*Exercises to complete*:
(a) Answer these from the forum thread about a Russian delicacy, one line each:
(i) Who served the meat dish?
(ii) What did the boyfriend say the meat was?
(iii) Who said the dish is a Russian delicacy?
(b) Translate this sentence from the forum thread about a Russian delicacy into Spanish: "His mom told me it is a Russian delicacy, so I felt like I had to finish it."
(c) Continue the forum thread about a Russian delicacy from where it stops.

# Forum About Russia Culture and History  weird Russian delicacy

## russkayalove

OH MY ******* GOD!  Me and my boyfriend ate at his parents house and his mom served me meat surrounded in broth flavored gelatin in this little glass dish.  It looked funny, but I'm open minded when it comes to food, so began eating it.  I noticed the meat was really tough and chewy, and then my boyfriend told me it was cow tounge!  His mom told me it is a Russian delicacy, so I felt like I had to finish it.  I can't see how many people could really like this dish.

----------


## DenisM

> OH MY ******* GOD!  Me and my boyfriend ate at his parents house and his mom served me meat surrounded in broth flavored gelatin in this little glass dish.  It looked funny, but I'm open minded when it comes to food, so began eating it.  I noticed the meat was really tough and chewy, and then my boyfriend told me it was cow tounge!  His mom told me it is a Russian delicacy, so I felt like I had to finish it.  I can't see how many people could really like this dish.

*Listed entries*:

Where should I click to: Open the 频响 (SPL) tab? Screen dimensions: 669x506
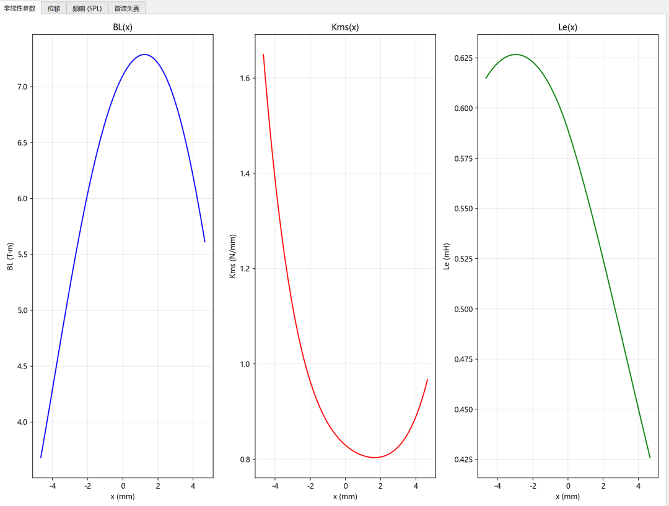point(87,8)
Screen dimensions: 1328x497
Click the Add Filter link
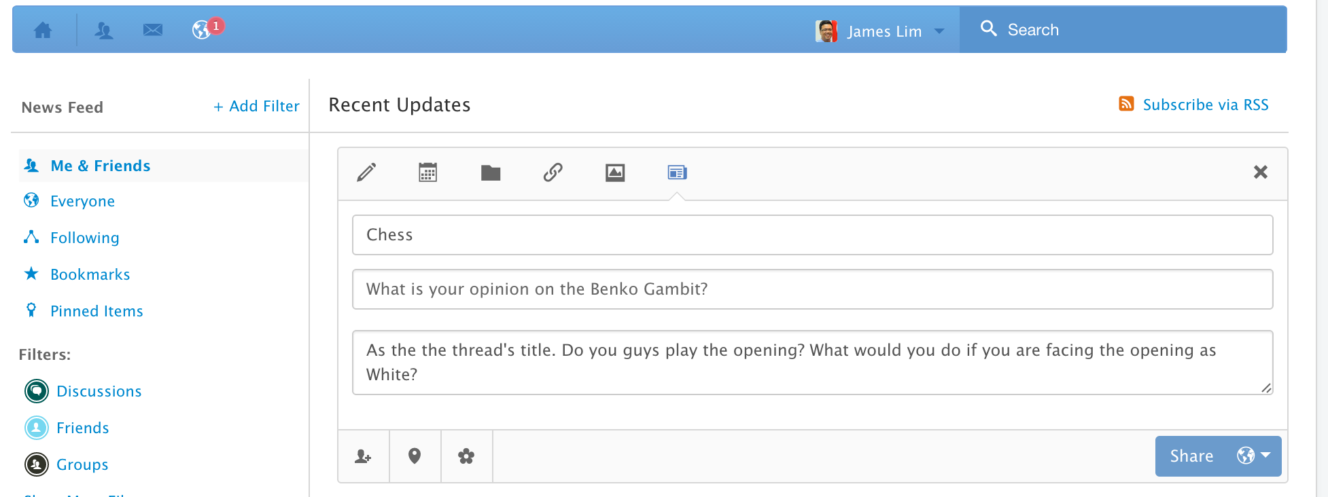click(256, 107)
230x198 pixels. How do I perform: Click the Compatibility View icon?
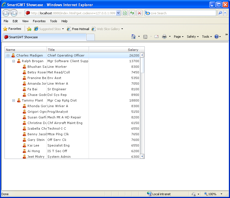coord(125,13)
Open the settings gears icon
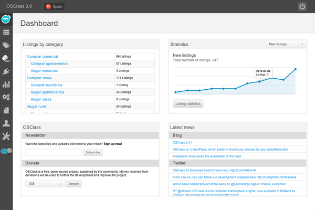 coord(6,97)
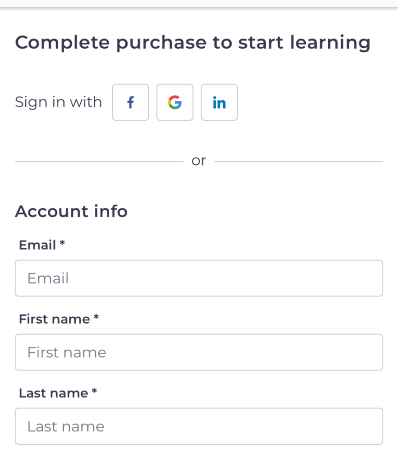Click the word Complete in the page heading
Image resolution: width=398 pixels, height=470 pixels.
[x=62, y=43]
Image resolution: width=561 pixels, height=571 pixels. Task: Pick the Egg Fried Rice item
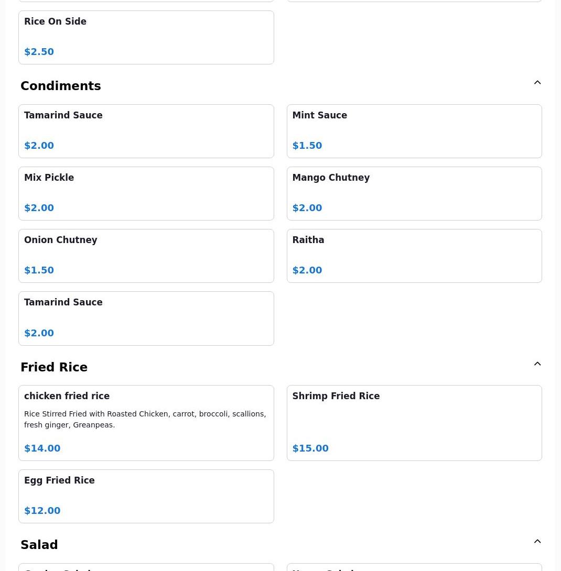click(146, 496)
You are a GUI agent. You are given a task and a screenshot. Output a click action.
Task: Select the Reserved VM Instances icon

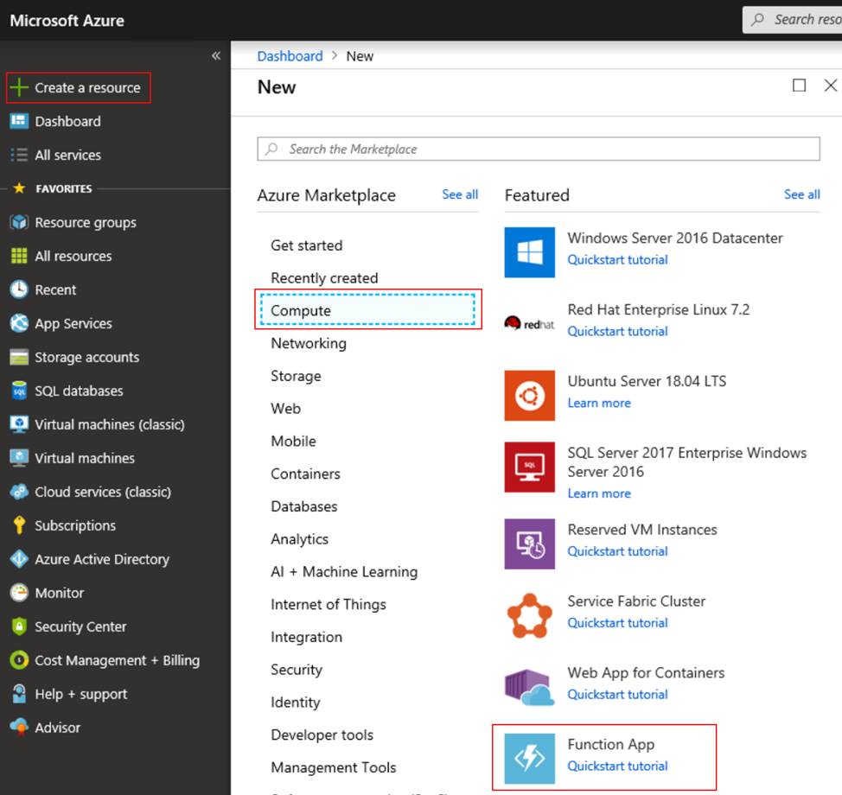pos(529,544)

*Results of the exercise*:
(a)
(i) The boyfriend's mom.
(ii) Cow tongue.
(iii) The boyfriend's mom.

(b) Su mamá me dijo que es un manjar ruso, así que sentí que tenía que terminármelo.

(c)
 I don't like холодец ( broth flavored gelatin + usually cooked beef, not necessary cow tongue ) either, it's kind of slimy   :: . 
But cooked cow tongue - it's quite another matter! If it is done properly (i.e. cleaned up and cooked for several hours with different spices and then cooled down in a fridge), it's very tender and delicious and goes well with хрен (horseradish sauce).  And with vodka too  ::

----------


## BETEP

I like it. What is not to like about cow's tongues? May be it wasn't cooked well.

----------


## DDT

I prefer a large uncooked cows tongue as non-lethal personal defense.

----------


## DenisM

> I prefer a large uncooked cows tongue as non-lethal personal defense.

 LOL   ::

----------


## pisces

*russkayalove*
Cow's tongue is really delicious if properly cooked (and, as mentioned above, in combination with горчица or хрен and водка it is even better). And it is not usually put into gelatine before serving.
Good коровий язык (cow's tongue) is not tough or chewy at all. It тает во рту (melts in the mouth literally) instead. The one you ate was simply improperly cooked.
Холодец is a different kind of product and is not usually made of коровий язык, but it is very tasty if properly cooked too. And again, it is usually served with хрен (and sometimes водка  :: ).

----------


## DDT

Well I don't know about you mate  but I'm starting to think that it's the consumsion of the vodka that makes the tongue taste so good and tender. This is the second post to metion the vodka factor.   Hmmm...!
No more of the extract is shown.